A Polícia Federal cumpre, nesta terça-feira (4), mandados de busca e apreensão em mais uma fase da Operação Sem Desconto, que investiga descontos indevidos em aposentadorias e pensões do INSS.
Entre os alvos estão familiares do senador Weverton Rocha (PDT-MA), que já havia sido alvo da ofensiva em dezembro do ano passado. Conforme as informações, os investigados são a esposa, a filha e duas irmãs do parlamentar.
Além dos parentes do parlamentar, o advogado Willer Tomaz também é alvo da ofensiva.
Nesta etapa da investigação, é apurado o crime de lavagem de dinheiro. Policiais federais cumprem 18 mandados de busca e apreensão, expedidos pelo Supremo Tribunal Federal, no Distrito Federal e no Maranhão.
Segundo a PF, as investigações se iniciaram após a identificação de indícios de movimentações financeiras e patrimoniais que teriam como objetivo ocultar a origem e a destinação dos recursos.
A reportagem busca contato com a defesa dos investigados na operação.
Operação Sem Desconto
Em dezembro do ano passado, outra fase da operação cumpriu 52 mandados de busca e apreensão e 16 de prisão preventiva em sete Estados e no DF.

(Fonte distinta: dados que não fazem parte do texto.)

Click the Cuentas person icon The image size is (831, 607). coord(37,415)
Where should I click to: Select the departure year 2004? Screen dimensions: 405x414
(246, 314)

Na ocasião, a ofensiva mirou o senador Weverton Rocha (PDT-MA), um assessor parlamentar dele e o secretário-executivo do Ministério da Previdência, Adroaldo Portal, que foi afastado do cargo e teve prisão domiciliar decretada. Após a ofensiva, ele foi exonerado por determinação do titular da pasta, Wolney Queiroz.
A assessoria do senador afirmou, na época, ter recebido com surpresa a ação da polícia. "O senador Weverton Rocha informa que recebeu com surpresa a busca na sua residência, com serenidade se coloca à disposição para esclarecer quaisquer dúvidas assim que tiver acesso integral a decisão".
Como funcionava o esquema de fraudes do INSS
Segurados tinham mensalidade descontada por entidades que representam aposentados e pensionistas conveniados com o INSS em troca de benefícios, como auxílios funerários, odontológicos e psicológicos, além de colônias de férias, academia e consultoria jurídica.
Isso ocorria de forma regular, desde que o beneficiário estivesse de acordo e a conveniada agisse conforme a lei. No entanto, alguns aposentados e pensionistas do INSS tinham descontos mensais indevidos.
O valor seria cobrado como se eles fossem membros regulares de associações de aposentados e estivessem cientes dessas retiradas de valores. No entanto, eles não haviam se associado e sequer autorizado esses descontos.
O esquema era amplo e envolvia corretores, associações de aposentados e o vazamento de informações pessoais de segurados.